According to the official results of Sunday’s polls, the conservative PP party obtained 123 seats, the PSOE came in second with 90 seats, anti-austerity Podemos became third with 69 seats, and centrists Ciudadanos got 40 seats.
For more than 30 years, the PP and the PSOE parties have alternated power, but this year’s results mean that Spain’s parliament will be forced to share authority between four parties.
After the announcement, Rajoy told his supporters that he will try to form a “stable government,” adding that “Spain needs a government that has the support of parliament.”
“We will need to talk a lot, negotiate and reach agreement,” he noted.

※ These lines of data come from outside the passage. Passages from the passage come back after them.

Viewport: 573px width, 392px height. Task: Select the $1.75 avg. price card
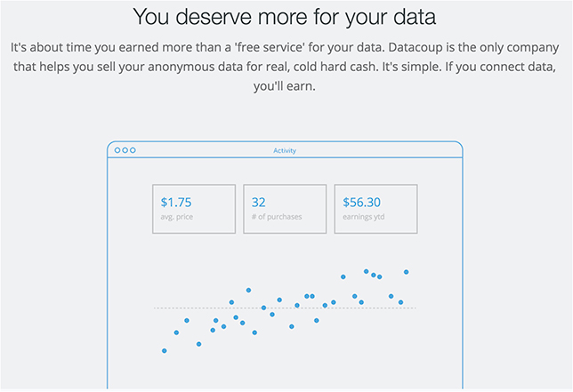tap(194, 209)
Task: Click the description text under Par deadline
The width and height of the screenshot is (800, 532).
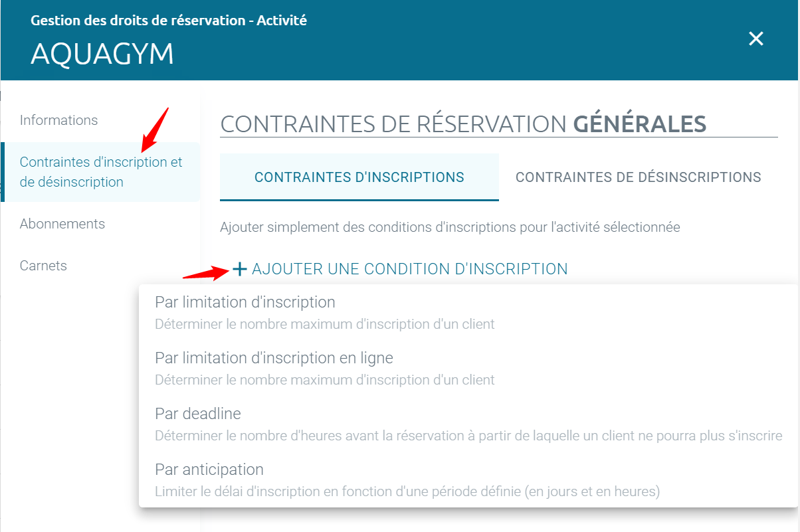Action: pyautogui.click(x=468, y=436)
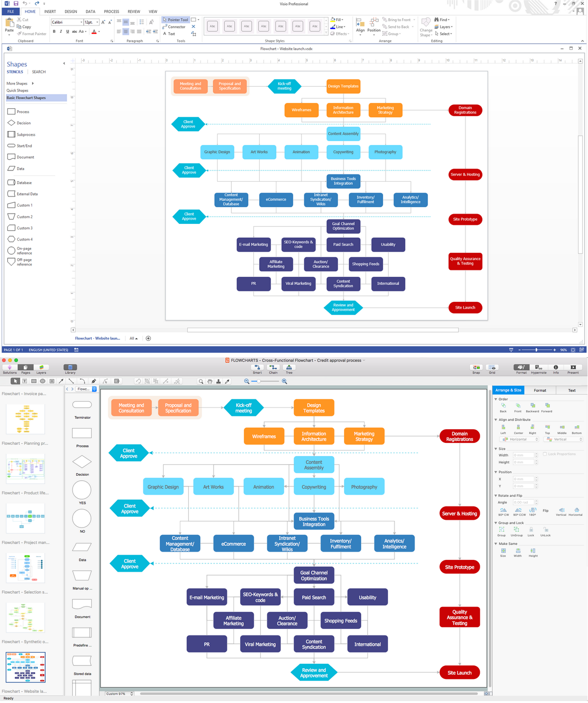Click the Group icon under Group and Lock
The image size is (588, 703).
(501, 531)
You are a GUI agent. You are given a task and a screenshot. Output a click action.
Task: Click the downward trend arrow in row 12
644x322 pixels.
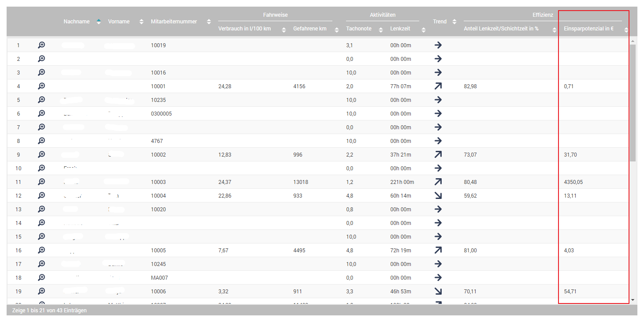coord(438,195)
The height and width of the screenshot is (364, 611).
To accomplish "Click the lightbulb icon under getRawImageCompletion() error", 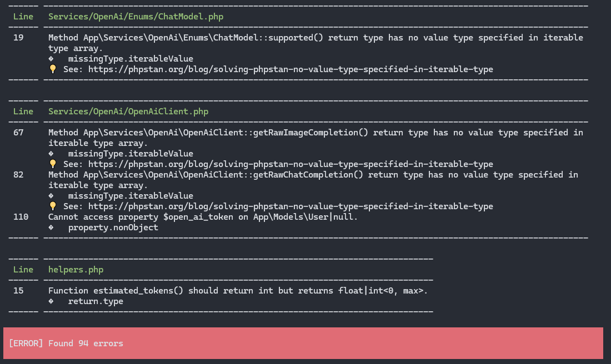I will point(53,164).
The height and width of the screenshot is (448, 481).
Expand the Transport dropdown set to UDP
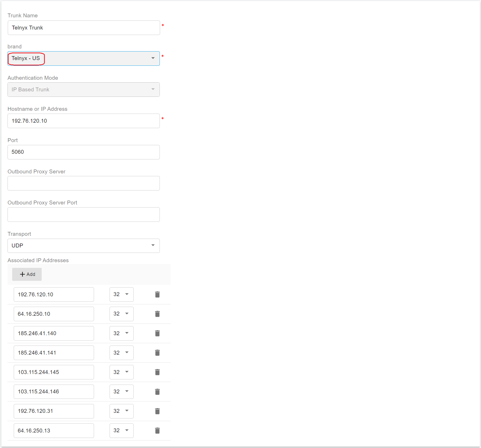[84, 246]
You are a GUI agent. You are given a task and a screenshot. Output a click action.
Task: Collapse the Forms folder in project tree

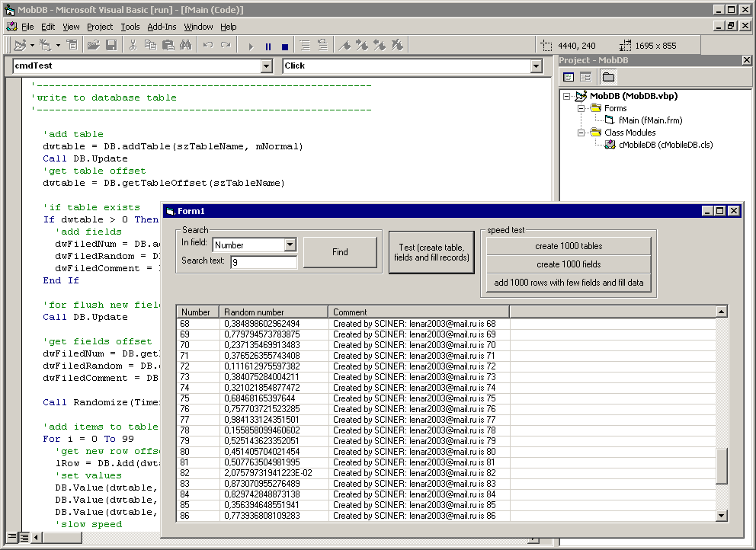pyautogui.click(x=581, y=108)
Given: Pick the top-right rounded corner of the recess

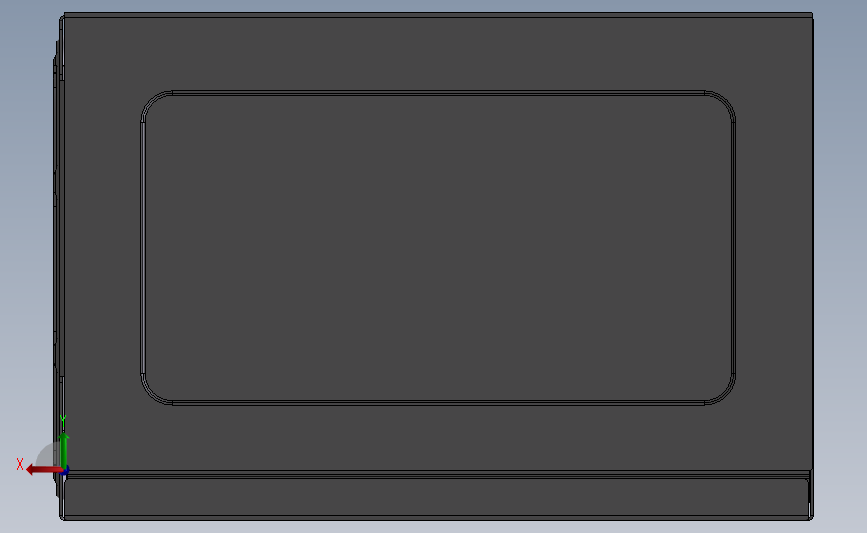Looking at the screenshot, I should click(724, 101).
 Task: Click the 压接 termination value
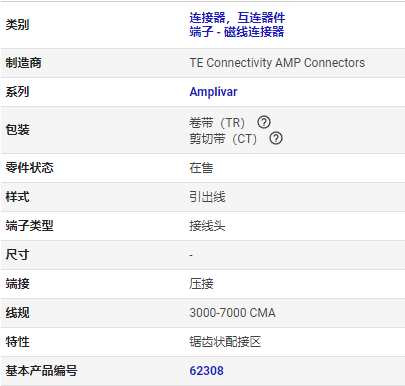point(201,284)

Podemos leader, Pablo Iglesias,also told supporters that “We are starting a new political era in our country.”
The picking of a new premier is up to Spain’s King Felipe VI, who will select the prime minister after holding talks with winners of the vote.
Then, the nominated prime minster will face a vote of confidence before taking office. If he fails to gain sufficient votes, a second ballot will be cast after 48 hours. If deadlock is not breached with two months of the first vote, the king will call for new elections.